Während Kone mannorientiert Achter Schmid übernahm, wurde Weigl durch das Fallen von Füllkrug aus der letzten Linie, aus dem Zentrum gelockt, sodass dieser den Diagonalball nicht abfangen konnte.
So stand Scally unter Druck, der Gruev versuchte zu pressen, gleichzeitig die Flügel kontrollieren musste, der vom attackierenden Wingback Jung besetzt wurde.

Gladbach tat sich gegen die direkten Verlagerungen schwer damit, mit den Mannschaftsteilen zu verschieben und dabei die Schnittstellen zu schließen.

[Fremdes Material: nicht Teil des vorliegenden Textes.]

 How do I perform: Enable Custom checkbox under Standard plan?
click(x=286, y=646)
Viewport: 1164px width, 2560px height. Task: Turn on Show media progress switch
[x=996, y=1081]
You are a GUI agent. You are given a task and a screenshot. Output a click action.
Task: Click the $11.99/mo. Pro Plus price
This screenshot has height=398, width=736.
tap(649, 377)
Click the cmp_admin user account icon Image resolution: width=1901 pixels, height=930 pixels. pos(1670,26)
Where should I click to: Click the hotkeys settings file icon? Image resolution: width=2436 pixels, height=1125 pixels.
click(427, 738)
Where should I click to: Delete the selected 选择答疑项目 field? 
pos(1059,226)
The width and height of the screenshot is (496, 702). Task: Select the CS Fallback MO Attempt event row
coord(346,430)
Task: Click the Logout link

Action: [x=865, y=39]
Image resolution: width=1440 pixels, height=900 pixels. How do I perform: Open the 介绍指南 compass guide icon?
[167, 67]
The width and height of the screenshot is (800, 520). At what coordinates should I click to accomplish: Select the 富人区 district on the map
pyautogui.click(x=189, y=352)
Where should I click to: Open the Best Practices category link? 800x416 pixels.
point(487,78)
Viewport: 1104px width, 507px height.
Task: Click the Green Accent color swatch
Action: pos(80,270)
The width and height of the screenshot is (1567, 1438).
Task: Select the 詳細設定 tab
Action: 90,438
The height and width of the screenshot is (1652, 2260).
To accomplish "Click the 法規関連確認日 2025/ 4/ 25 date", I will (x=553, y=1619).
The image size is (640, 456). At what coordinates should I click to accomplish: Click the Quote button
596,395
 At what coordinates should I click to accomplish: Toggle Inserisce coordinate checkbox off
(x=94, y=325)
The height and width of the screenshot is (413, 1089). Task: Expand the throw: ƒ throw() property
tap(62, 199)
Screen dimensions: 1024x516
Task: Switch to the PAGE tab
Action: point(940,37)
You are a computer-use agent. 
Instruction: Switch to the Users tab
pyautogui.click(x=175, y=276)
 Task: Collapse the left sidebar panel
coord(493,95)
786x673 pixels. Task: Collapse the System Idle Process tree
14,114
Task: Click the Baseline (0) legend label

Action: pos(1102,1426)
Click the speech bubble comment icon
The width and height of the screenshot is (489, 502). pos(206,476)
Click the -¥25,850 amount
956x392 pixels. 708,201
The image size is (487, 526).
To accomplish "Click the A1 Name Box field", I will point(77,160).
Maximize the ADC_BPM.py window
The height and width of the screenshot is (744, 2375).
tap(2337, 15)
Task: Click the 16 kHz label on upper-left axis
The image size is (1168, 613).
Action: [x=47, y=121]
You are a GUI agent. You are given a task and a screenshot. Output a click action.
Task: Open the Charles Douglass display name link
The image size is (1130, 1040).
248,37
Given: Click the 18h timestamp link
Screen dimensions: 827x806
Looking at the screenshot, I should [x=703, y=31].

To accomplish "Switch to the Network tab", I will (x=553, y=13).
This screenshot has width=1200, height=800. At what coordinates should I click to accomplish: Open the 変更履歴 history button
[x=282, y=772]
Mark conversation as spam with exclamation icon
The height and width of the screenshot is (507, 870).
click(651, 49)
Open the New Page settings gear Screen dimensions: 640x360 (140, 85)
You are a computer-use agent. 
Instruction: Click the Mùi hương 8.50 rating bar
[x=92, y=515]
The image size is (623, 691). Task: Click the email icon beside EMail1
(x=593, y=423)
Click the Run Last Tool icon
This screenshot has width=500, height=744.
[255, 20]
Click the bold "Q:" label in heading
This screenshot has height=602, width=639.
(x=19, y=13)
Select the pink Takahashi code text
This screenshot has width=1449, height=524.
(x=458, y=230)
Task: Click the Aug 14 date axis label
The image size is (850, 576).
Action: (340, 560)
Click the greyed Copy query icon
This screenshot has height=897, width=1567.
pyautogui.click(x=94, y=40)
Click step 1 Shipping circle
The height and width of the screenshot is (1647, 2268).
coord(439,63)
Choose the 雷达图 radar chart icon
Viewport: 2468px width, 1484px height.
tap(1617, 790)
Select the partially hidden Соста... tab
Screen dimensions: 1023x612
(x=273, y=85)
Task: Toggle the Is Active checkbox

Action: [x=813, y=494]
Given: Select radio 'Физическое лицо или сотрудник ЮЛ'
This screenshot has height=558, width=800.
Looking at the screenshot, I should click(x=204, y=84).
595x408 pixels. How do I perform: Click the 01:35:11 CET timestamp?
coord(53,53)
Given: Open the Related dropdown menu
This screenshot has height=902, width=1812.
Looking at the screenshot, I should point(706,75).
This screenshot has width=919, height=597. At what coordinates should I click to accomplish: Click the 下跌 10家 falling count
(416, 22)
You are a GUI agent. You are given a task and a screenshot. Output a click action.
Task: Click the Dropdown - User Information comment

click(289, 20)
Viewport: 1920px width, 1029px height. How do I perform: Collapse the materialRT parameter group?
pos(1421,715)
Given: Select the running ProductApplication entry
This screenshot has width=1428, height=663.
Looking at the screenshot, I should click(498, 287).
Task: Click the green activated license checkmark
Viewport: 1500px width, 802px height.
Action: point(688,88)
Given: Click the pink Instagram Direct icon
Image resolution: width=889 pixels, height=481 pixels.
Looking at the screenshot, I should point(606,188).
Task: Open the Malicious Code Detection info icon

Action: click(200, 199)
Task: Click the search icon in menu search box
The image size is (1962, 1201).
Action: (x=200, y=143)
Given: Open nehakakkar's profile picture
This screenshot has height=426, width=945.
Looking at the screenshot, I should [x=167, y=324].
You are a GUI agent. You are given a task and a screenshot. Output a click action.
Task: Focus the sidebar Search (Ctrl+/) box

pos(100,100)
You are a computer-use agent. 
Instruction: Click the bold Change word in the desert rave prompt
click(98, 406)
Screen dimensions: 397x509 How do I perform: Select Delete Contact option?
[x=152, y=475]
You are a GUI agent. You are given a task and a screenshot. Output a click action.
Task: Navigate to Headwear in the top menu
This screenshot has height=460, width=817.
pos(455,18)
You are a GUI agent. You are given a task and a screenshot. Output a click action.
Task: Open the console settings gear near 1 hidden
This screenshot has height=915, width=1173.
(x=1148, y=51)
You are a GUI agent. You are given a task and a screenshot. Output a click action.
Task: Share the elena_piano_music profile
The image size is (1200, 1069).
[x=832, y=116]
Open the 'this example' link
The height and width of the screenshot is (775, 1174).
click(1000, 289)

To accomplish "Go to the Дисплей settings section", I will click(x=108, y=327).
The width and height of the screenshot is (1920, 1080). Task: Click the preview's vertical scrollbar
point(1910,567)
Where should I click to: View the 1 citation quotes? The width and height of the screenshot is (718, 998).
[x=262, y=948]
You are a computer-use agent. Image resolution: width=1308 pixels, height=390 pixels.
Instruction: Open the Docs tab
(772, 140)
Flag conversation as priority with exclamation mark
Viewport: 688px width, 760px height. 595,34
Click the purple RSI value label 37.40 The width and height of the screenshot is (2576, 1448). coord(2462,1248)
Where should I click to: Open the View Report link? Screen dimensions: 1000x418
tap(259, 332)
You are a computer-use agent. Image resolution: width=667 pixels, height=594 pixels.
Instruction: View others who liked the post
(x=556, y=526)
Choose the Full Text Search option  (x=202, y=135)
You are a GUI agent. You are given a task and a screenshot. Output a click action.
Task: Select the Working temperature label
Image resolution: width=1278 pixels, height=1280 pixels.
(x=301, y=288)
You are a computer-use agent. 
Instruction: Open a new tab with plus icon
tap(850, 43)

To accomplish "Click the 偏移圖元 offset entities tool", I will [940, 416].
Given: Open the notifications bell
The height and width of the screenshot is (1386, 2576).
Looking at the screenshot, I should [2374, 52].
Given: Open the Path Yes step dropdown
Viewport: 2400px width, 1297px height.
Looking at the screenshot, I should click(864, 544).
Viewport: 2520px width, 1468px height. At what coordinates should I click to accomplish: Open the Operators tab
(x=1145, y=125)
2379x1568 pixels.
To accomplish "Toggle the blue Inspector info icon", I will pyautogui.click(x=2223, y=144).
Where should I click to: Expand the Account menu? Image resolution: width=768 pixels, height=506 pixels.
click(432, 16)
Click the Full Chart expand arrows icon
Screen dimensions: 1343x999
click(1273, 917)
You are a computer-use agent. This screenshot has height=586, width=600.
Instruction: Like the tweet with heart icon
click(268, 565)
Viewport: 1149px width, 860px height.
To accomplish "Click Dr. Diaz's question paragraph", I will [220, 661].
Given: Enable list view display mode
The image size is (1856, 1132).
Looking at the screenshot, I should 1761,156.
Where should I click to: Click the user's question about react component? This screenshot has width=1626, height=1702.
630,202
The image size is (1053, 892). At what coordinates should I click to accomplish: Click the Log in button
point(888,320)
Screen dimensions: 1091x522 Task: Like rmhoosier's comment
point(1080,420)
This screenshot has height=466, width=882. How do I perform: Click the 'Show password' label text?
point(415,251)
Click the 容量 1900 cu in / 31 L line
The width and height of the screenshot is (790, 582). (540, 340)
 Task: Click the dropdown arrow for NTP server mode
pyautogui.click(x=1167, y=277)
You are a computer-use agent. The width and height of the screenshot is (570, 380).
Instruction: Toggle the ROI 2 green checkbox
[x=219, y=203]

Im Idealfall sah Gladbachs Staffelung so aus, wenn der SVW auf dem Flügel den Ballbesitz fokussierte:

Auf Ballseite verschoben; Scally presste Jung, während Weigl und Kone mannorientiert übernahmen und Räume kontrollierten.

Die Borussia bekam allerdings auch die 3-1 (Rauten-)Staffelung im höheren Ballbesitz mit Kramer und Thuram (Zwei-gegen-Vier-Unterzahl) nicht kontrolliert, weil Hofmann zu passiv im Vorwärtspressing agierte und Friedl nicht anlief, sondern Kramer dies übernahm, der eigentlich Groß mannorientiert begleiten sollte.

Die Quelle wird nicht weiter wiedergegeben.